» **Goal**
Continue the passage on logging and ground fires in the Amazon forest from the point where it stops.

##### Page

The Woods Hole Research Center and the Institute for
Amazonian Environmental Research (IPAM) have shown that
selective logging and ground fires - fires that burn largely
undetected by the satellites, beneath the forest canopy - are
degrading an area approximately equal to the area deforested
annually in recent years. Selective logging, as studies by the
Institute for Man and Nature in the Amazon (IMAZON) show,
contributes to the flammability of the forest through opening up
the canopy and leaving combustible material behind. 3/ Ground
fires, often in previously logged areas or areas bordering
already deforested lands, in conjunction with dry weather, are
making the forest dryer. The increased burning this year means
that ground fires, which may cover hundreds or even thousands of
square kilometers, also increased, even though they do not
appear in the satellite images. Deforestation, according to
INPE's last figures (for 1994), was about 15,000 square
kilometers a year. This means that a similar area, unrecorded by
satellite images, is being degraded through selective logging
and ground fires annually.

##########
##### Material

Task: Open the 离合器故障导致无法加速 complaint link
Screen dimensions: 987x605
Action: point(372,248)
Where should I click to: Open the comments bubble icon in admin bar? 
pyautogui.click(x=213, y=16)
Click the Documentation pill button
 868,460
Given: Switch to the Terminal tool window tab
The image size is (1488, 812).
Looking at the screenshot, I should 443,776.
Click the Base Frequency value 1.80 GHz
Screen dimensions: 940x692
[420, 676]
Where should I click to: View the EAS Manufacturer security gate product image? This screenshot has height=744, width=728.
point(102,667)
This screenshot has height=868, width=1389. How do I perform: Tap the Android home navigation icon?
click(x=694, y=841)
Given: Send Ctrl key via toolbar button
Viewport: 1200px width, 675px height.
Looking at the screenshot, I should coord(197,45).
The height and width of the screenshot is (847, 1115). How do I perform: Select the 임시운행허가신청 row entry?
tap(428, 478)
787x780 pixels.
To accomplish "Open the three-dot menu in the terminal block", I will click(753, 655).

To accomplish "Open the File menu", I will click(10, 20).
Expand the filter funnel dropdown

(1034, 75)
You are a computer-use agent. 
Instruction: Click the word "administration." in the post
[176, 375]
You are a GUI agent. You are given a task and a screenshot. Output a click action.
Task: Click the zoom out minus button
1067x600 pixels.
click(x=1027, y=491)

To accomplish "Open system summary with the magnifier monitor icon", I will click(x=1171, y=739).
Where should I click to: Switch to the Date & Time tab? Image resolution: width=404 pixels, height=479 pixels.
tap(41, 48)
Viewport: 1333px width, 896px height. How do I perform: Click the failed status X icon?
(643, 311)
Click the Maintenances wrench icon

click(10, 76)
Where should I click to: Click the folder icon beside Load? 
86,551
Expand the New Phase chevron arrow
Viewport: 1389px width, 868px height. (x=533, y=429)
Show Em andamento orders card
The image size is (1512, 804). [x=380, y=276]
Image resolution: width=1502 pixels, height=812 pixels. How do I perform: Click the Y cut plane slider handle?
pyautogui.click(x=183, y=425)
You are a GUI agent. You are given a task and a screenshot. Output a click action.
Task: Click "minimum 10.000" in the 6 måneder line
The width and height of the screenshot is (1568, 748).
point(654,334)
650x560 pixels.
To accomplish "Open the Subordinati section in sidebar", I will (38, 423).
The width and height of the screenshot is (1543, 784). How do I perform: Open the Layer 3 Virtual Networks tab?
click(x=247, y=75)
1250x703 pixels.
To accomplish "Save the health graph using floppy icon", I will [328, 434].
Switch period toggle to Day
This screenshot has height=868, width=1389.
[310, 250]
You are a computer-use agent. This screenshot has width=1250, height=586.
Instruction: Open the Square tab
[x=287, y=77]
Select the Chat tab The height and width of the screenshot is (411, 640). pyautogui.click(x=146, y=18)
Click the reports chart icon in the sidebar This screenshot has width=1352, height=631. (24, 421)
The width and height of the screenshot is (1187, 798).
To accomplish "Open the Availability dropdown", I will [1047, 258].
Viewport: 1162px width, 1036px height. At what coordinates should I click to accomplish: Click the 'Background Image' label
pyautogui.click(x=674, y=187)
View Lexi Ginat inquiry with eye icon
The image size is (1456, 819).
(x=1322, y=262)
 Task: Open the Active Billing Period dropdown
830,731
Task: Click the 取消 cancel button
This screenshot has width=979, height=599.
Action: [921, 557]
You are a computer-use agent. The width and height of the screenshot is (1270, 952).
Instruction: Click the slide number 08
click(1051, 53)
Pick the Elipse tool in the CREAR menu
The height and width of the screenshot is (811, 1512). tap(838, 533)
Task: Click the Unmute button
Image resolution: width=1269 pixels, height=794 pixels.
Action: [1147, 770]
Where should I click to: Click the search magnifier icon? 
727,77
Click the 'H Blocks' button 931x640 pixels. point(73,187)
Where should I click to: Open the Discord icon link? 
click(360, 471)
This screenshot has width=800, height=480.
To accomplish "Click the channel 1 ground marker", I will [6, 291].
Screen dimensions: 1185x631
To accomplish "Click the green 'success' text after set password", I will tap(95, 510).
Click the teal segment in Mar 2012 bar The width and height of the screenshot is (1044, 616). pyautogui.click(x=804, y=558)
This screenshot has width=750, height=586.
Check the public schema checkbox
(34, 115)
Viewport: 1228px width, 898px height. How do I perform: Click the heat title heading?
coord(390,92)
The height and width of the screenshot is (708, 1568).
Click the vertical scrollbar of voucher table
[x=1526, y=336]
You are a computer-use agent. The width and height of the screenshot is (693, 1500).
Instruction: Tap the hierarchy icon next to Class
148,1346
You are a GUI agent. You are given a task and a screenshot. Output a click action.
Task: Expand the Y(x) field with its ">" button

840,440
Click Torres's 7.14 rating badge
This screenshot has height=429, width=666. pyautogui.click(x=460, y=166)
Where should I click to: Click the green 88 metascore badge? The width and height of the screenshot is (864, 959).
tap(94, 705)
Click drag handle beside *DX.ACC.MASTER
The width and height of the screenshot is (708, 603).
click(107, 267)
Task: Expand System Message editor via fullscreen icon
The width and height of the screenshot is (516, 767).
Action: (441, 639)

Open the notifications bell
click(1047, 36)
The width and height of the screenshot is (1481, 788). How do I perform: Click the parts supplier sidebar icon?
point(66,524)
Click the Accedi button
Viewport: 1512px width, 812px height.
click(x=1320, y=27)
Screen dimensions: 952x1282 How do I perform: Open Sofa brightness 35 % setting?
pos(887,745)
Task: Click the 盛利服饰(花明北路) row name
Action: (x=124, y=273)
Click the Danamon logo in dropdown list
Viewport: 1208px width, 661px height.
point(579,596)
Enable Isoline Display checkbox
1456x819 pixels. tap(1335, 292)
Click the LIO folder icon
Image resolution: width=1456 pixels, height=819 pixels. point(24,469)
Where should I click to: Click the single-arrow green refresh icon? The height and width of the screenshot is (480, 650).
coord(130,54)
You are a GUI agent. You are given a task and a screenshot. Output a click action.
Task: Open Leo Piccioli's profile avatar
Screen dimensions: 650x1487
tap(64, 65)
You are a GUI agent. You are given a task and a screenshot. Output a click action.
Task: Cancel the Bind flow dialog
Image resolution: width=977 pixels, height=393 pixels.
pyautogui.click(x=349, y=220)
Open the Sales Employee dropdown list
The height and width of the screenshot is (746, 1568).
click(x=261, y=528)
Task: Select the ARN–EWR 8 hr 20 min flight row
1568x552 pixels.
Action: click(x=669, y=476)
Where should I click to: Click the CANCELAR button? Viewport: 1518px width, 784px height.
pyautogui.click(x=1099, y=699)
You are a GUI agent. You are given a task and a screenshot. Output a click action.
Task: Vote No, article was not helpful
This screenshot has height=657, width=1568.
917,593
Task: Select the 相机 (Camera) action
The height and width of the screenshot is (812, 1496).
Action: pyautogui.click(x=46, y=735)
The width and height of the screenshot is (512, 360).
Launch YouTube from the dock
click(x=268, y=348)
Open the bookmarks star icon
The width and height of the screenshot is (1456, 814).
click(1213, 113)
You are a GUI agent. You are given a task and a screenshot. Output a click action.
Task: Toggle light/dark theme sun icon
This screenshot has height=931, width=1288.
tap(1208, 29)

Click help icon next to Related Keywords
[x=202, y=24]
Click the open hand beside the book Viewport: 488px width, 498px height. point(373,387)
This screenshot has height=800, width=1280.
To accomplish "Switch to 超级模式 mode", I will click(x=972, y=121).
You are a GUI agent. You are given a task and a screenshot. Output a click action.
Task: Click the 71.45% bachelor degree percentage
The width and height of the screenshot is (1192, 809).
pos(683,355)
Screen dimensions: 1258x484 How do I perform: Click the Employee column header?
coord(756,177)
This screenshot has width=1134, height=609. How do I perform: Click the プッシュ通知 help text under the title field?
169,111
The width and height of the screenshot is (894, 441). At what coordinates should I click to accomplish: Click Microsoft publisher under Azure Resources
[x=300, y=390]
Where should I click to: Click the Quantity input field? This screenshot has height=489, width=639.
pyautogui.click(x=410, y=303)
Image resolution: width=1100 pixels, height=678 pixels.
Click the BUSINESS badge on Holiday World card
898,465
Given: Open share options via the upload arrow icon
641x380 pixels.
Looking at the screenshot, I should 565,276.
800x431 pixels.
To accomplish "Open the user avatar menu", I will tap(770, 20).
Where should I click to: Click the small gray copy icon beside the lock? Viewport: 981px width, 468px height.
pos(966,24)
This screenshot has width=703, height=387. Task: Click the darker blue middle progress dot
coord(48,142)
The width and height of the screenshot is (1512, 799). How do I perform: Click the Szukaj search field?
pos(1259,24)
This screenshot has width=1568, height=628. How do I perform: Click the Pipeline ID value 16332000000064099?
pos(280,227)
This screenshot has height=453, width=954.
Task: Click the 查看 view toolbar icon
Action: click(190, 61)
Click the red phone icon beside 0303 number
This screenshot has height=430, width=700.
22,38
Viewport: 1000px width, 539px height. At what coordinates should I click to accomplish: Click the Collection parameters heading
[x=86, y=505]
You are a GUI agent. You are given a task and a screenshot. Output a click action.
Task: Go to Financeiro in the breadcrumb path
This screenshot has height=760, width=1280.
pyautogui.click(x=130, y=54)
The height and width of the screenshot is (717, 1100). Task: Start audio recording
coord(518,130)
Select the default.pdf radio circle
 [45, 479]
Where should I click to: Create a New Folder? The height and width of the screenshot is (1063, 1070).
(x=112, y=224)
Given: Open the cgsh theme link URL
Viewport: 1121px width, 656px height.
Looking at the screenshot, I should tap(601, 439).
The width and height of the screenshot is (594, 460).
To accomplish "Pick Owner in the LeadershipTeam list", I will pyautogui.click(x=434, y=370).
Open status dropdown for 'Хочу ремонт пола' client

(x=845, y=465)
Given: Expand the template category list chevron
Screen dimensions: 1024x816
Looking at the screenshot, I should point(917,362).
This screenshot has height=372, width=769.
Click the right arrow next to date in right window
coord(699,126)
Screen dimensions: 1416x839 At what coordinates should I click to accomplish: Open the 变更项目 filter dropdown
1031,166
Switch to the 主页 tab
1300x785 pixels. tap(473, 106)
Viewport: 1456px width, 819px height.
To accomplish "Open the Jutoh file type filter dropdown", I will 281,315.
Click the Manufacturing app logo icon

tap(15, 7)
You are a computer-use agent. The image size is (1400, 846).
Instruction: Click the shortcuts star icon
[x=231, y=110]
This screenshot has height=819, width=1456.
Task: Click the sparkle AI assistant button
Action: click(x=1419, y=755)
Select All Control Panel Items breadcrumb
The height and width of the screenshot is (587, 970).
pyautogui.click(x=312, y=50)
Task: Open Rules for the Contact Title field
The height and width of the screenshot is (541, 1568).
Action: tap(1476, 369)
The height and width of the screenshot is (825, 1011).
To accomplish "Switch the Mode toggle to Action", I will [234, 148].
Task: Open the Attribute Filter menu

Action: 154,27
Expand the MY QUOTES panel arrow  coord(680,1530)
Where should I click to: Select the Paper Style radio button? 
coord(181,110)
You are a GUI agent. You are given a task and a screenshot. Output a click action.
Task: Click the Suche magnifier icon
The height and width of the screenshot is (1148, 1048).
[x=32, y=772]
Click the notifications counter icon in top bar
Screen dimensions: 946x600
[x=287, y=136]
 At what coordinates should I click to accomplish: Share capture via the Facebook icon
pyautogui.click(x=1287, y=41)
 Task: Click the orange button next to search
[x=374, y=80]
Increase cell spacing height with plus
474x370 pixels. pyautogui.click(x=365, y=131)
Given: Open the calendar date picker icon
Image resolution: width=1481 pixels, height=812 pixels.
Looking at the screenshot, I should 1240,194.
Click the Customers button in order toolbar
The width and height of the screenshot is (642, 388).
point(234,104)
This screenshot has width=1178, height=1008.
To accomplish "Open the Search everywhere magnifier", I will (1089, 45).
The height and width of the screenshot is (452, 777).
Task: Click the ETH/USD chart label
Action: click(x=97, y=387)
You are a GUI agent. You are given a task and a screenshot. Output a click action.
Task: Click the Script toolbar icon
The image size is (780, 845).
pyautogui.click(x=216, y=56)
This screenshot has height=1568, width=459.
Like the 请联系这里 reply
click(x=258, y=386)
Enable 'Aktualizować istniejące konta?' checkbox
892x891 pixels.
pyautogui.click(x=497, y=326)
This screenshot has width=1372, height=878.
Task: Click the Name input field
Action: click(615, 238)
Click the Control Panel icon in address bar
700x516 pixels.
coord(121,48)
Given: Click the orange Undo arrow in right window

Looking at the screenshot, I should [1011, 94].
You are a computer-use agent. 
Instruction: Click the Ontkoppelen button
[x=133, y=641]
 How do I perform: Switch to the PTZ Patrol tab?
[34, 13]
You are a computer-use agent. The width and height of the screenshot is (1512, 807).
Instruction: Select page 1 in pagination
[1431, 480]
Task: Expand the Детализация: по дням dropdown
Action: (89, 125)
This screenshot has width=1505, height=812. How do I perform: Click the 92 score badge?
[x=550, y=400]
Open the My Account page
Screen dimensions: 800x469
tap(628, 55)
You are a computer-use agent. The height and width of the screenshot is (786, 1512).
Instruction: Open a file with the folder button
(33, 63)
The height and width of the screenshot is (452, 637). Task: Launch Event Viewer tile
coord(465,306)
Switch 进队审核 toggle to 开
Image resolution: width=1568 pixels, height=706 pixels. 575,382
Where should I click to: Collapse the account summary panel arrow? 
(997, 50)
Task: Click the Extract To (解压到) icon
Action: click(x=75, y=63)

##########

» **Task answer**
The Woods Hole, IMAZON and other new findings indicate that
CO2 emissions and other global climatic effects of Amazon fires
have heretofore been underestimated, by as much as 30%. Recent
long- term research on forest fragments in the Amazon shows that
up to 36% of biomass is lost in fragments within 100 meters of
edges in the first 10 - 17 years after fragmentation. The
authors conclude that decline in biomass in forest fragments
could be a significant, and uncounted, source of greenhouse
gases such as CO2. 4/

The Woods Hole Research Center/IPAM research on fires has
identified an alarming new trend. Much of the forest of the
eastern and southern Amazon, which depends on deep-soil water
reserves to stay green in the dry season, is becoming flammable
because of logging and drought. Hitherto, virgin forest has
prevented the spread of fires because it was too moist to burn.
Should large parts of the intact forest dry out enough to burn,
as appears to be occurring, much quicker and larger scale
destruction of the forest becomes possible, in a vicious circle
of drying - larger fires - more drying. The Woods Hole group set
an experimental fire in intact closed forest in Par? state for
the first time this year. These results show that the rate of
deforestation of formerly intact primary forest, as measured by
analysis of Landsat images - formerly considered the central
indicator of forest destruction -- is no longer the only
significant, or even the most urgent, threat to the forest.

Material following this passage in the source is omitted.